April 08, 2008

I'm talkin' 'bout jahiliyya, ya khayy

Abu Muqawama and his flatmate, Londonstani, have a running joke about the jahiliyya, which is best defined as the age of ignorance that preceded the Prophet Muhammad on the Arabian peninsula. Whenever we see some girl walking down the street wearing little by way of clothes, we'll stare, shake our heads, (stare a little more) and then remark ironically, "Man, what jahiliyya!"

Drug use, drunkenness, rock 'n' roll, and other forms of debauchery (or fun) get similarly thrown under the category of jahiliyya in our vernacular. Londonstani likes to say that if he tried to explain to his father that there was pornography on the internet, his father would have no idea what he was talking about. But if he said, "Dad, there's jahiliyya on the internet," Londonstani's father would know exactly what he was talking about.

Abu Muqawama thinks about jahiliyya a lot, mainly because he often notes how much crap goes on in the Middle East that has less to do with Islam and more to do with tribal traditions that pre-date the Age of Islam. (Honor killings are but one example.) That's the point of Philip Carl Salzman's new book which is reviewed here in what David Brooks called, today, a "brilliant" review. Abu Muqawama gets as nervous when he reads the phrases "brilliant" and "in the Weekly Standard" together as he does when he reads "military analysis" and "in the New York Times" together. But he must admit that while he doesn't care too much for Stanley Kurtz's predictable jeremiads against the academy in the National Review, he does a nice job with this book review.

With their technologically advanced armies, modern Middle Eastern states may look like they've put an end to the independence of tribes. Yet with tribal rebellions centered in Iraq's Anbar province and Pakistan's Waziristan region, one way to think of the war on terror is as an unexpected recrudescence of classic tribe/state antagonism. ...

Since 9/11, we've understood Islam as the fundamental source of the cultural challenge coming from the Middle East. That has given rise to a strategy of direct assault--an almost Voltairean attempt to deflate religious pretensions in hopes of forcing a change. Islam itself may be a complex extension of tribal culture, yet technically, Islam is defined as something different from, and sometimes antagonistic to, pure tribalism. When Muslim immigrants in Europe debate amongst themselves female seclusion, cousin marriage, and honor killings, reformers argue that these are "cultural" rather than strictly "Islamic" practices. There is truth here and also an opening.

While tribalism is in one sense culturally pervasive in the Middle East, tribal practices are less swathed in sacredness than explicitly Koranic symbols and commandments--and are therefore more susceptible to criticism and debate. Even jihad and suicide bombing can be interpreted through a tribal lens. We've taught ourselves a good deal about Islam over the past seven years. Yet tribalism is at least half the cultural battle in the Middle East, and the West knows little about it. Learning how to understand and critique the Islamic Near East through a tribal lens will open up a new and smarter strategy for change. The way to begin is by picking up Salzman's Culture and Conflict in the Middle East.

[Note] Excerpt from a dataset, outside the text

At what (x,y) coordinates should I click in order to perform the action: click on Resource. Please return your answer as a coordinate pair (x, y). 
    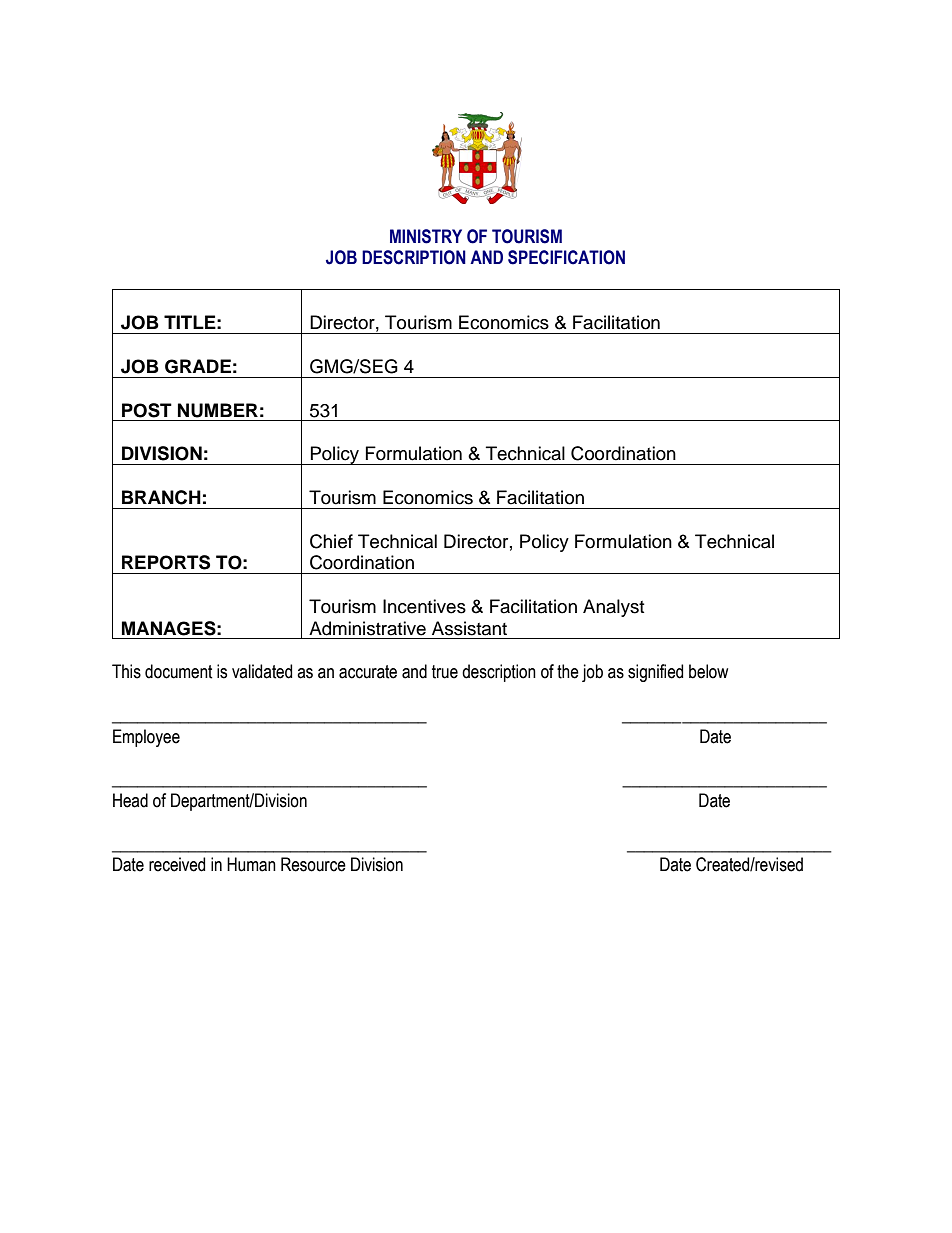
    Looking at the image, I should click on (313, 864).
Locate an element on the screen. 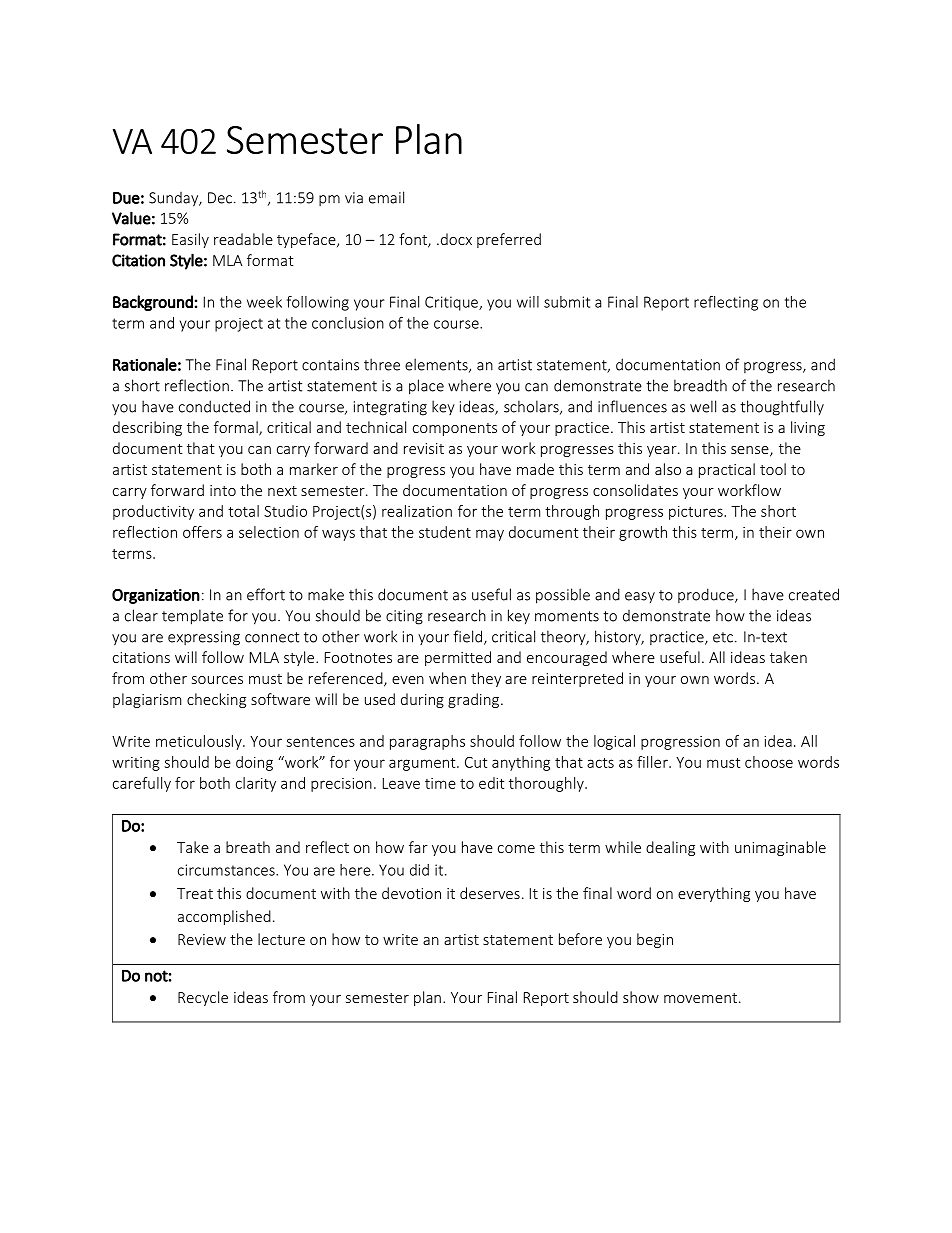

Kurtz's review is a little maddening because at one point he suggests that tribalism endures because of Islam -- because it reminds people of society during the time of prophet -- and at another point suggests, correctly, that tribalism is something that exists outside of or contrary to Islamic traditions.

Abu Muqawama isn't sure if Kurtz gets this tension. On balance, he seems to think of Islam and tribalism as one and the same. Islam, however, suggests a community that transcends the old tribal divisions. And that's a powerful idea that Kurtz (almost) gets.